(Data for locating visible targets)
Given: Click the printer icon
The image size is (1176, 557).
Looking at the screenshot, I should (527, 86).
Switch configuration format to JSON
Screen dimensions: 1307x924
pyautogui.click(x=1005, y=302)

THE REQUEST:
Reproduce every one of the entries above verbatim, line for line.

SOLUTION:
Given: Click the printer icon
The image size is (1176, 557).
Looking at the screenshot, I should (527, 86).
Switch configuration format to JSON
Screen dimensions: 1307x924
pyautogui.click(x=1005, y=302)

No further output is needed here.